Der privilegierte Sitz des Kollegiums in der Vatikanstadt ist nicht ganz so idyllisch, wie ihn ein Besucher des Konvents zunächst etwas voreilig einschätzt – und zwar in mancherlei Hinsicht. Wenn sich Pater Bernhard Johannes frühmorgens auf den Weg von seiner Wohnung zu seiner Arbeitsstätte macht, muss er mittlerweile auf einen recht beachtlichen Autoverkehr Rücksicht nehmen. Denn der bei dem Gästehospiz Santa Marta gelegene Eingang zur Vatikanstadt, die Porta del Perugino, wird heute von immer mehr Fahrzeugen frequentiert und verbindet sich vor der Apsis von Sankt Peter mit dem Verkehr, der von der Zufahrt beim Palast der Glaubenskongregation in den Kirchenstaat hineinströmt. Aber auch der Konvent selber ist in jüngerer Zeit in bewegte und bewegende Momente hineingenommen worden. Im Vatikan oder in vatikanischen Diensten straffällig gewordene Geistliche verbringen ihre Untersuchungshaft und ihren durch die päpstliche Justiz verhängten Strafvollzug oft nicht mehr in den wenigen Gefängniszellen der Gendarmerie, sondern als Hausarrest im Konvent der Pönitentiare – auch das ein Akt der Seelsorge und Barmherzigkeit seitens der Beichtväter.

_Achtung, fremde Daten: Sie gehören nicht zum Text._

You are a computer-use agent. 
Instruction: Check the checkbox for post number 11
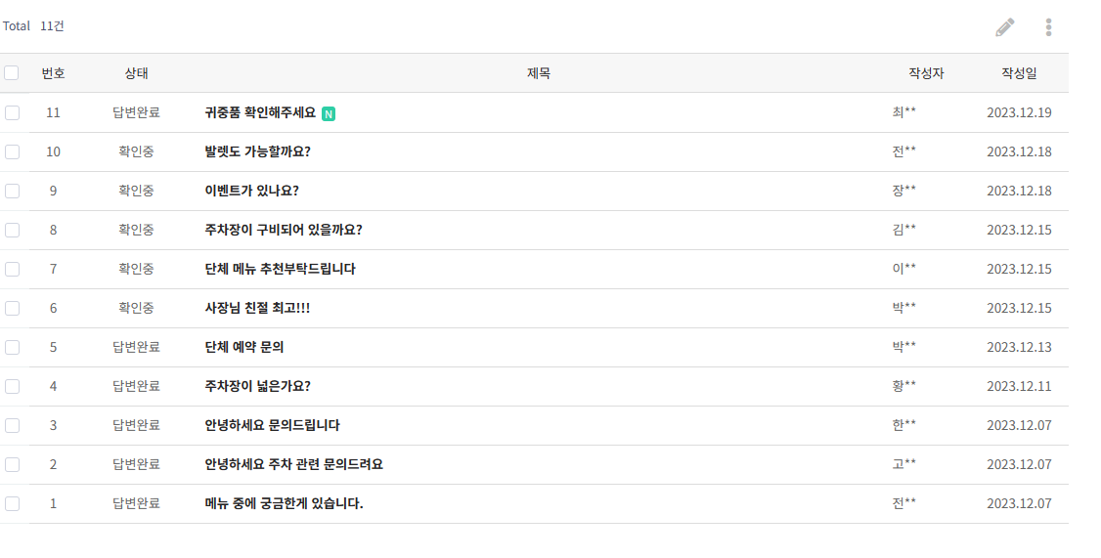tap(12, 112)
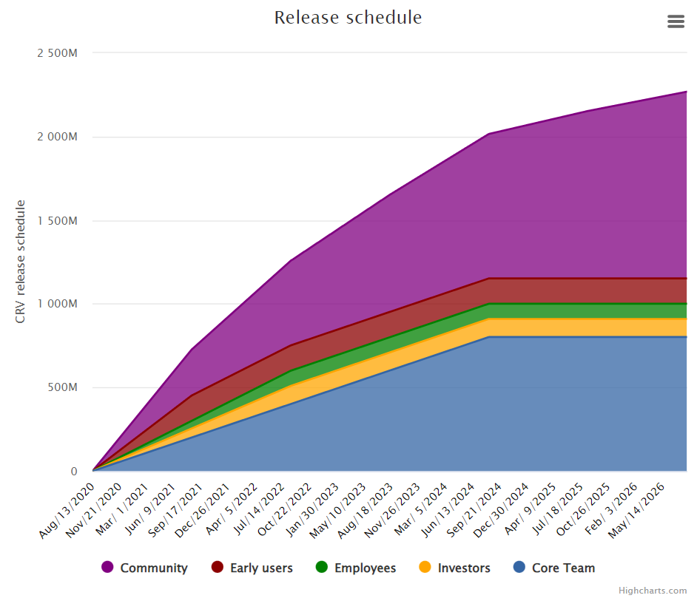Click the orange Investors legend marker
697x598 pixels.
pos(425,567)
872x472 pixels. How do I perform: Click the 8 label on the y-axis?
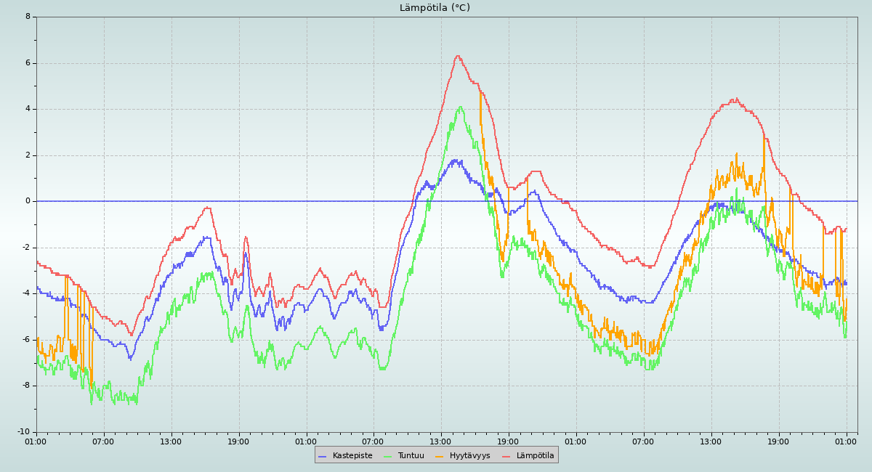coord(28,16)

Papst Franziskus wird nicht müde zu wiederholen, „dass die Beichtväter ein wahres Zeichen der göttlichen Barmherzigkeit sein sollen“. In seinem Schreiben „Misericordiae Vultus“, der Verkündigungsbulle des Heiligen Jahrs der Barmherzigkeit, schärft er ihnen ein: „Vergessen wir nie, dass Beichtvater zu sein bedeutet, an der Sendung Jesu teilzuhaben und ein greifbares Zeichen der bleibenden göttlichen Liebe zu sein, die verzeiht und rettet. Wir haben die Gabe des Heiligen Geistes empfangen, um Sünden zu vergeben. Dafür sind wir verantwortlich. Wir sind nicht Herren dieses Sakramentes, sondern treue Verwalter der Vergebung Gottes. Jeder Beichtvater soll die Gläubigen aufnehmen, wie der Vater im Gleichnis den verlorenen Sohn: Es ist ein Vater, der dem Sohn entgegen kommt, obwohl dieser ja seine Güter verschwendet hat. Die Beichtväter sollen den reumütigen Sohn, der nach Hause zurückkehrt, umarmen und ihre Freude darüber zum Ausdruck bringen, dass sie ihn wiedergefunden haben.“

Die Päpste haben sich den Beichtvätern von St. Peter immer sehr verbunden gefühlt. Sie haben sie durch die Jahrhunderte hindurch mit einer Fülle von Privilegien ausgestattet und ihnen ihre besondere Aufmerksamkeit zukommen lassen. Benedikt XVI. hat den Konvent in seinem Pontifikat aufgesucht. Sein Nachfolger bräuchte nur wenige Schritte für eine Visite bei den Patres – wenn ihn die Bullen, Bilder und Büsten Papst Klemens? XVI., die die Räumlichkeiten der Ordensgemeinschaft schmücken, nicht abschrecken, Andenken an eben jenen Papst, der seine Ordensbrüder als Beichtväter nach St. Peter holte, aber auch 1773 die Gesellschaft Jesu durch das Apostolische Breve „Dominus ac Redemptor“ aufhob.